Stored data:
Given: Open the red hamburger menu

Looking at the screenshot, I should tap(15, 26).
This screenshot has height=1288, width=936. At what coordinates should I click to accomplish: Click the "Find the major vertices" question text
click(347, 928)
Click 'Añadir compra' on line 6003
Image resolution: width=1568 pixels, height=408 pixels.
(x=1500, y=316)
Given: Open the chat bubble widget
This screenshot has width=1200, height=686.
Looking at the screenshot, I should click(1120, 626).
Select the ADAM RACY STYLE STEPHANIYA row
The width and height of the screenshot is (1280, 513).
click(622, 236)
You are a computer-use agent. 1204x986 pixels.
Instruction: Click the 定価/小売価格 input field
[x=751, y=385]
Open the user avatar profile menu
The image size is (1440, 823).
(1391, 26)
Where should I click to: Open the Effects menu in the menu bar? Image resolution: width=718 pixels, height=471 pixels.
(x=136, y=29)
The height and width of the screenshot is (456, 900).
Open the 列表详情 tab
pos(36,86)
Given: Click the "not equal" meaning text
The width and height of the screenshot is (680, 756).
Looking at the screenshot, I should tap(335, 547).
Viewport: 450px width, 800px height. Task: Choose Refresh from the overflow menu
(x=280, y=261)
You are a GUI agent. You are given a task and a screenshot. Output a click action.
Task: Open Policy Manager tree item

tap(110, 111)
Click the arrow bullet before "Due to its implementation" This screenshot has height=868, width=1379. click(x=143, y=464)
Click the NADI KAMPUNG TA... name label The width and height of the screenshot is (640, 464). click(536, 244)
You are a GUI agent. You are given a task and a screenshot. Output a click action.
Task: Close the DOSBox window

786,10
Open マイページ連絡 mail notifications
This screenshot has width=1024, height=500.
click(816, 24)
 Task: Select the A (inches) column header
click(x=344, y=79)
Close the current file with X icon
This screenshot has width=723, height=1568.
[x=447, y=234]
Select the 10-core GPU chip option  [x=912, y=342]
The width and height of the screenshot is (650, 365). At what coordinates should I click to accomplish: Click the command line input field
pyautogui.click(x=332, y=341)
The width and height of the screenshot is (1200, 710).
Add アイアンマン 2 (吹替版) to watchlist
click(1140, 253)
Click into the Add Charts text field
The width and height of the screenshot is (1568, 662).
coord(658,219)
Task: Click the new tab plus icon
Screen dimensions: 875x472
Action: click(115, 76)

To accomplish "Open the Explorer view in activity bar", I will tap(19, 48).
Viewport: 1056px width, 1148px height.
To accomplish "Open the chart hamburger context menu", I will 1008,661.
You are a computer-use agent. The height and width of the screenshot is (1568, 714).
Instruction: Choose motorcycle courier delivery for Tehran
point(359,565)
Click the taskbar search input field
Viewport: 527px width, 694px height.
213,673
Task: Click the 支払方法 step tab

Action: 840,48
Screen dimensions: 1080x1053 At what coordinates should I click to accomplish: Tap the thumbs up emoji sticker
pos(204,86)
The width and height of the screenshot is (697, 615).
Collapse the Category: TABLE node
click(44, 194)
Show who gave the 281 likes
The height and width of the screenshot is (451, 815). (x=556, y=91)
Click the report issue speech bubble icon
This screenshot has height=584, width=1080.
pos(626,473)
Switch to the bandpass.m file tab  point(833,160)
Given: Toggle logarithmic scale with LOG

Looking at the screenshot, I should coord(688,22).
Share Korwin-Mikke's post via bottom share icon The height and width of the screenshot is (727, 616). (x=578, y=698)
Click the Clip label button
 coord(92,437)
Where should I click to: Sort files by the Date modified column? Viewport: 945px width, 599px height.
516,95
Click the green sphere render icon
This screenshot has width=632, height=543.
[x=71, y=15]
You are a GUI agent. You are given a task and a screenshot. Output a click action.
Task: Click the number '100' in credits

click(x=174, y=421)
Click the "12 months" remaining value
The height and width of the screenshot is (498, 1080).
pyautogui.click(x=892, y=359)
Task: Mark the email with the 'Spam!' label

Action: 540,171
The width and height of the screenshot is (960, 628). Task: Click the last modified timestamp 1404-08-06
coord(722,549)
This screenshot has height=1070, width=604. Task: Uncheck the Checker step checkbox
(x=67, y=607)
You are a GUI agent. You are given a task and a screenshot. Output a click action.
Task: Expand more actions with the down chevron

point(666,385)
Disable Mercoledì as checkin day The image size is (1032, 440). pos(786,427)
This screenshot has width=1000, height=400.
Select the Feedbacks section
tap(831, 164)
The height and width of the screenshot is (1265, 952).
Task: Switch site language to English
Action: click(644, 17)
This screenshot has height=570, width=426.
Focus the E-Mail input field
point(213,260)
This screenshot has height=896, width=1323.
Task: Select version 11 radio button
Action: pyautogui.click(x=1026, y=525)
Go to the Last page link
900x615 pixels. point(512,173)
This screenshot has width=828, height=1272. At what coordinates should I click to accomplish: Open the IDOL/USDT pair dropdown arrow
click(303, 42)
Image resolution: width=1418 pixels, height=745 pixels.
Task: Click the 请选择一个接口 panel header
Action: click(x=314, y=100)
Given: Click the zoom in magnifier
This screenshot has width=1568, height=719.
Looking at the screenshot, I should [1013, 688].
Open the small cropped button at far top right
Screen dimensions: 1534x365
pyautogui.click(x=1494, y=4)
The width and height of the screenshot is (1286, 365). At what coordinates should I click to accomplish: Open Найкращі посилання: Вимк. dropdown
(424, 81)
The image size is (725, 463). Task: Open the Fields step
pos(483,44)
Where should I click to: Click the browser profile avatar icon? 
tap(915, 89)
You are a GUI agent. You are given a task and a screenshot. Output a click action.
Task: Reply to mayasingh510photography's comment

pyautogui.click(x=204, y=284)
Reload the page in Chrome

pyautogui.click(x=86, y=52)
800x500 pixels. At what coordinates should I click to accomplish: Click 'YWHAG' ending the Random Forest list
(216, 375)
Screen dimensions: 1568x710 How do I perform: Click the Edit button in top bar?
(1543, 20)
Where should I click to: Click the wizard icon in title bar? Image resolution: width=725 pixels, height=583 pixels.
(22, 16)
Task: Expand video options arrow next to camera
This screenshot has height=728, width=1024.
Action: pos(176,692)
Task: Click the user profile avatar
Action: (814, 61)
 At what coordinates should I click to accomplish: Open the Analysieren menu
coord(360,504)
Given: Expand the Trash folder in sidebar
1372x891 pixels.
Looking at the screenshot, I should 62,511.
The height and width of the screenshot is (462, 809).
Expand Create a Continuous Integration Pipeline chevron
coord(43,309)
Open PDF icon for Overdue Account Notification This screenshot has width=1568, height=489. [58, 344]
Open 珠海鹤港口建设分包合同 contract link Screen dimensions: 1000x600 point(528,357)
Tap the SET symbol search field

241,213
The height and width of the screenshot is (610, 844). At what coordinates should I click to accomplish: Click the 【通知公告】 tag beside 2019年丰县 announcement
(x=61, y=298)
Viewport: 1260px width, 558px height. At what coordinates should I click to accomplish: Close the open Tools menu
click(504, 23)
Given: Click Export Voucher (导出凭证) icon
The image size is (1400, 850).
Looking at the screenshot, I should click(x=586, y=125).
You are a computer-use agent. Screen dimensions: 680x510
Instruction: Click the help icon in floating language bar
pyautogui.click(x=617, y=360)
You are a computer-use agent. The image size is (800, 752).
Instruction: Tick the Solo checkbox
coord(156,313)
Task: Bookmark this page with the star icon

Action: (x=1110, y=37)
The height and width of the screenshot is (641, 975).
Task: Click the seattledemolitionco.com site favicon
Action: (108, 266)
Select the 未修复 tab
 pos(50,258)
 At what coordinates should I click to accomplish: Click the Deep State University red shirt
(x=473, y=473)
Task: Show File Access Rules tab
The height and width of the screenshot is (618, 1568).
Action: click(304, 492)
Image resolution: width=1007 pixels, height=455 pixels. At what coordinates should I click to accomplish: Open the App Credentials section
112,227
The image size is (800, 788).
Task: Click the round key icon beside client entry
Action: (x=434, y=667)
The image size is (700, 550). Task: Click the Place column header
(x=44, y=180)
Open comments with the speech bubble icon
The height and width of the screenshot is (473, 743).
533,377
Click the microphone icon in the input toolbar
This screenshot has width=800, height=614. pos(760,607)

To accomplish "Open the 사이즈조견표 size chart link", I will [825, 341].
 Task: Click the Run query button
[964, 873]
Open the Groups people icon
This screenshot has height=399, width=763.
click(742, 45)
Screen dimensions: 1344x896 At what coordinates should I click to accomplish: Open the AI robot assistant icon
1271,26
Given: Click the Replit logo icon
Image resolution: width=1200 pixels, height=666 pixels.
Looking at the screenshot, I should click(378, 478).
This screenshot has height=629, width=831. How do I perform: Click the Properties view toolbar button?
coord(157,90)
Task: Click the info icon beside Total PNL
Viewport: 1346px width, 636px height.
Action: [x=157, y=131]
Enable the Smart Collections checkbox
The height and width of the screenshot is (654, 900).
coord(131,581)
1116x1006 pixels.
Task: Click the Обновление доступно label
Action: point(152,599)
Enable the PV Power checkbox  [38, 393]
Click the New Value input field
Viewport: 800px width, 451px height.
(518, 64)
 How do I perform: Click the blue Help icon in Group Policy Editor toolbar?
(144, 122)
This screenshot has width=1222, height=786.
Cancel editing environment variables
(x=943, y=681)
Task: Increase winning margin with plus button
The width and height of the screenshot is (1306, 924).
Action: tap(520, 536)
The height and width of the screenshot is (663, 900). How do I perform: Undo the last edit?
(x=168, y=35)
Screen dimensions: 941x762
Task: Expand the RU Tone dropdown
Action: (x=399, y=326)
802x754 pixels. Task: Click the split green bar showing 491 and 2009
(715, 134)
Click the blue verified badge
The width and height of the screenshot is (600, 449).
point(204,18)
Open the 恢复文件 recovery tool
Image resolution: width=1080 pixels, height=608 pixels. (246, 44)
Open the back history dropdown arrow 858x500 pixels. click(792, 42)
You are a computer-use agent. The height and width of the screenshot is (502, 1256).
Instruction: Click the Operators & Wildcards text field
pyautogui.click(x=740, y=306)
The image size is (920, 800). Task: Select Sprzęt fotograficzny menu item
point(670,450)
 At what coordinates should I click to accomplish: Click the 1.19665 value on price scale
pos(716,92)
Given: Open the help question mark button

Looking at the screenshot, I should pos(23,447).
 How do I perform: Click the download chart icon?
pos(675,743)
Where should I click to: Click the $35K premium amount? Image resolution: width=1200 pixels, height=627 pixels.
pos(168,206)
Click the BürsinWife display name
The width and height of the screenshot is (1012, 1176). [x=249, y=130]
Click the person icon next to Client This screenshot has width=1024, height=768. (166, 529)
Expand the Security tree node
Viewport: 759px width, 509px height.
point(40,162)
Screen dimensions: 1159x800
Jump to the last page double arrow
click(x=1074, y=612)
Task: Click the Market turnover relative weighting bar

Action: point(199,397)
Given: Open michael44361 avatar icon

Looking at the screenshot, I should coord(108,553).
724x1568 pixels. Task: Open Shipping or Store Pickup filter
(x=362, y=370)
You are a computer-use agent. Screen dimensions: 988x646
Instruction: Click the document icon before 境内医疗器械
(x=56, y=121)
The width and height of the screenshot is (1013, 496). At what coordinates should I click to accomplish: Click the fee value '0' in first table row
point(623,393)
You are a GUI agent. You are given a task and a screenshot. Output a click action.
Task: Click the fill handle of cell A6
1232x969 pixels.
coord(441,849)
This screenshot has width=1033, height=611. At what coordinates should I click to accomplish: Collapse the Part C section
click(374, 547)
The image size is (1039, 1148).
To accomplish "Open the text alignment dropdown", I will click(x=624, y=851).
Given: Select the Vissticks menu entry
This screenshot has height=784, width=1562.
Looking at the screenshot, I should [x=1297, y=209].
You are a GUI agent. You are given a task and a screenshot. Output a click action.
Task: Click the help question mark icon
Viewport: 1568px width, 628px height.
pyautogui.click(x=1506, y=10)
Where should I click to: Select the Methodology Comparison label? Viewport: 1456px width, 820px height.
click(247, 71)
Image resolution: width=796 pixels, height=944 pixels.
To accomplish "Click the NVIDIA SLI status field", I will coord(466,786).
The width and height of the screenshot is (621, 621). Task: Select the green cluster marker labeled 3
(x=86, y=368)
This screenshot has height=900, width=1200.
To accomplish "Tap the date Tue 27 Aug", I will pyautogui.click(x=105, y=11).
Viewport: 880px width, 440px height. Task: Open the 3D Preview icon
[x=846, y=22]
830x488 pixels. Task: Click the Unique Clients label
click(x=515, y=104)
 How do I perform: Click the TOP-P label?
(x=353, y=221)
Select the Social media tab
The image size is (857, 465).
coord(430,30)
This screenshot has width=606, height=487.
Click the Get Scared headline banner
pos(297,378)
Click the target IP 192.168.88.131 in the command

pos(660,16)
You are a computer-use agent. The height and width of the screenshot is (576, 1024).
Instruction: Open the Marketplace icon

Work required: Reproduce the material above exactly, beginning at its first line and ending with the line that holds "You are a computer-use agent. 1204x986". Include nothing else.

Output of the exercise:
Given: Open the red hamburger menu

Looking at the screenshot, I should tap(15, 26).
This screenshot has height=1288, width=936. At what coordinates should I click to accomplish: Click the "Find the major vertices" question text
click(347, 928)
Click 'Añadir compra' on line 6003
Image resolution: width=1568 pixels, height=408 pixels.
(x=1500, y=316)
Given: Open the chat bubble widget
This screenshot has width=1200, height=686.
Looking at the screenshot, I should click(1120, 626).
Select the ADAM RACY STYLE STEPHANIYA row
The width and height of the screenshot is (1280, 513).
click(622, 236)
You are a computer-use agent. 1204x986 pixels.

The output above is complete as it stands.